*What to work on*:
Record by record, give the entire listing again exactly.

*Data listing*:
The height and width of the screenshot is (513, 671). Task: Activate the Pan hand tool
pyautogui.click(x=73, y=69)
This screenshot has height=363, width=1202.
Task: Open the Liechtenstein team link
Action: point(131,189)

*Answer space*:
The height and width of the screenshot is (513, 671). Task: Activate the Pan hand tool
pyautogui.click(x=73, y=69)
This screenshot has height=363, width=1202.
Task: Open the Liechtenstein team link
Action: point(131,189)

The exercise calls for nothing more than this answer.